Amazon's Paperwhite Lets Avid Readers See the Light
Amazon's something-for-everyone event on Thursday included the debut of the Kindle Paperwhite, an e-reader that's equally easy on the eyes in a dark room or bright sunlight. "Paperwhite is for people who want a dedicated e-reader and not a more full-function tablet," said Greg Sterling, principal analyst at Sterling Market Research. "There are still many of those people."
Amazon launched its Kindle Paperwhite e-reader on Thursday, at an event that highlighted a slew of new Kindle e-reader and tablet devices. The Paperwhite will be available on Oct. 1, priced at US$119 for the WiFi-only version. It will offer an E-Ink XGA display with 62 percent higher resolution and features a display that will be readable in a variety of light settings.
A WiFi + 3G model will also be available for $179. The e-readers will display ads when not in use for reading, but those who prefer devices "without special offers" can have them for $20 more. Amazon's Kindles Whispersync service synchronizes reading location among multiple devices.

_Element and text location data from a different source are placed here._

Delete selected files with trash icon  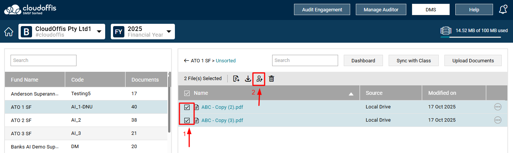click(271, 79)
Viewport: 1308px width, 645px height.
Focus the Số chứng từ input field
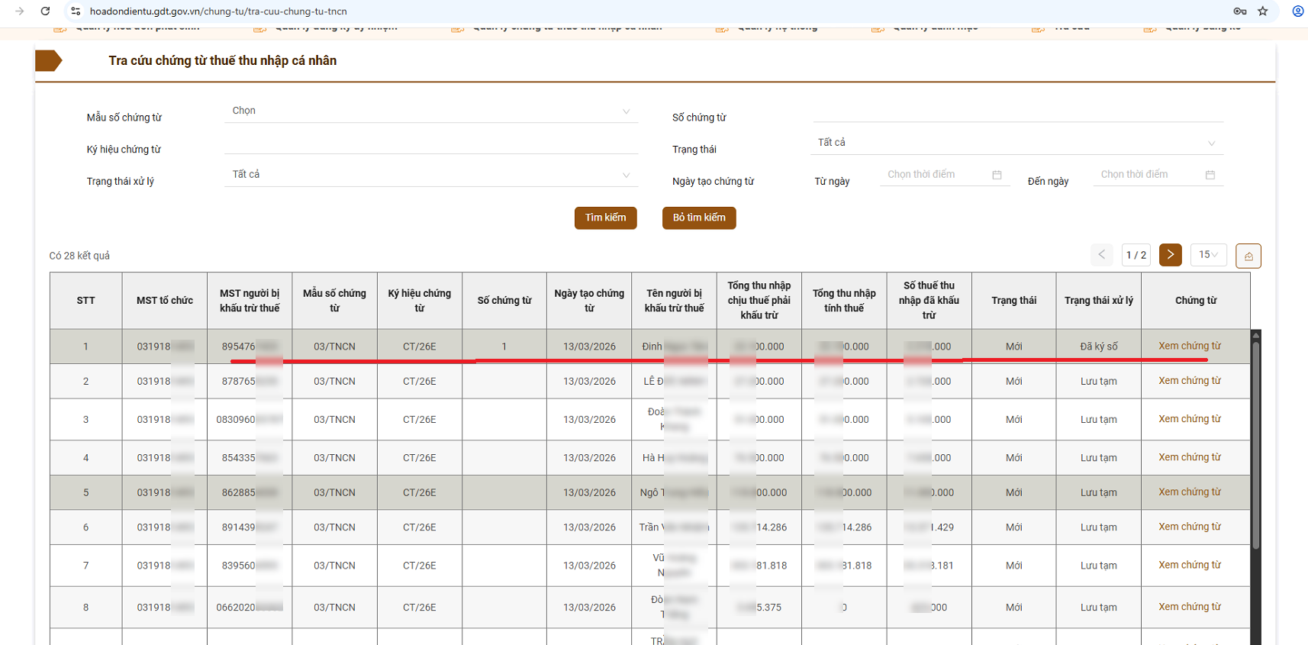pos(1017,112)
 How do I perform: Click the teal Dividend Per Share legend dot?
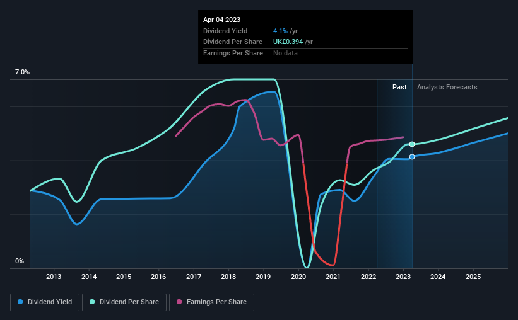coord(92,302)
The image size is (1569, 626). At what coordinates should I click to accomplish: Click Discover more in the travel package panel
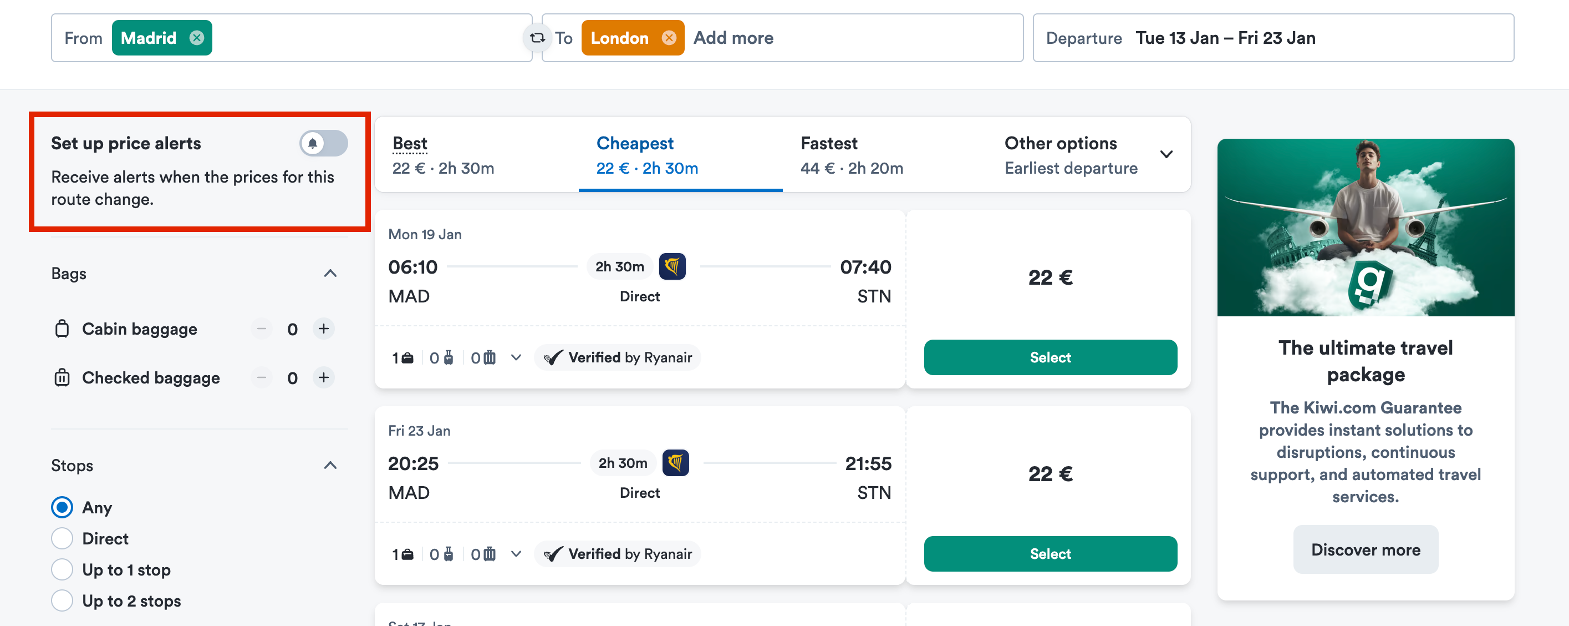pos(1366,549)
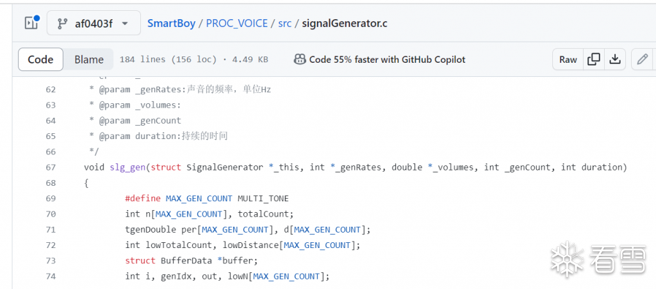Click the pencil edit file icon
This screenshot has width=656, height=289.
click(x=642, y=60)
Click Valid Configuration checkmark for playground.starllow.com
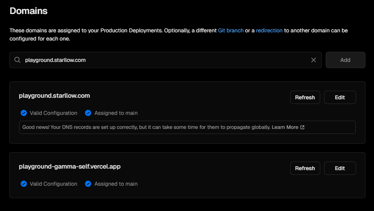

New features include X-Ray, which allows users to follow an individual character throughout the book, as well as an option that can track how long it takes the reader to finish a page and then estimate the time it will take to finish a chapter or even the book. These are key features that could give Amazon the leg up in the e-reader space.
"They're hot now, and they're going to be hotter going forward," said tech analyst Jeff Kagan. "These features makes the e-readers more competitive."
E-Readers vs. Tablets
While Amazon also unveiled its Kindle Fire HD, which will no doubt heat up the battle raging in the tablet arena, the debut of the Kindle Paperwhite is unique in that it allows Amazon to essentially own the e-reader space and concentrate almost solely, at this point, in doing battle with Barnes & Noble's Nook.
The price of the Paperwhite also reflects this fact -- and while it is clear that the device doesn't have a lot of tablet functionality, it isn't really aimed at tablet users.
"Paperwhite is for people who want a dedicated e-reader and not a more full-function tablet. There are still many of those people," said Greg Sterling, principal analyst at Sterling Market Research. "Amazon has carefully calibrated pricing here to address different market segments with these new devices."
The Paperwhite could disrupt the market even further, taking away from what remains of the competition.
"Nook has had success in the e-reader market, but it's hard not to see Amazon completely owning the segment -- what happened to Sony -- unless Nook revamps and adjusts pricing, or someone else emerges," Sterling told TechNewsWorld. "But Amazon's economics and aggressive pricing make it almost impossible for others to compete with them on price. They're breaking even or taking a narrow loss on the hardware to make money on content and product sales."
Will Readers Be Enough?
The pricing of the Kindle Paperwhite could also offer a low-entry price for consumers who have been on the fence about going digital. Amazon's ploy here could be to get those customers to experience the e-reader, get comfortable with it, and then move up to another tablet. Of course, that familiarity -- plus the fact that those users already see the benefits of a digital e-reader -- would likely make them want to stick with the Kindle brand.
"Definitely," said Kagan. "Amazon is competing more and more with the various devices out there, and this is way to move users closer to the iPad."
The question is whether the tablet market could end up swallowing up the e-reader market, especially as tablet prices continue to fall.
"The days of a dedicated device are numbered," said P.J. McNealy, consultant with Digital World Research. "No one makes a device that does only one thing, and consumers will balk. [Amazon will] have to stratify their offerings ahead of the flood of new tablets coming later this year."
But as Amazon has likely shown with the Kindle Paperwhite, it might not be hard to hook users and provide a range of products to upsell the consumer. In time, it could just mean that the most basic tablet is really an e-reader plus a little more.
"E-readers as a class are being niched out by tablets," Rob Enderle, principal analyst at the Enderle Group, told TechNewsWorld. "Having said that, the new Kindle Paperwhite is clearly the best in market. I don't expect it to pull much from those that like tablets, but for those that read exclusively, it may set the high bar until transflective displays make it to tablets."
"This product, thanks to its impressive battery life, may revitalize e-readers for those that read, because tablets often have dead batteries at critical times," added Enderle. "In its own way, it is as impressive as the Kindle Fire line."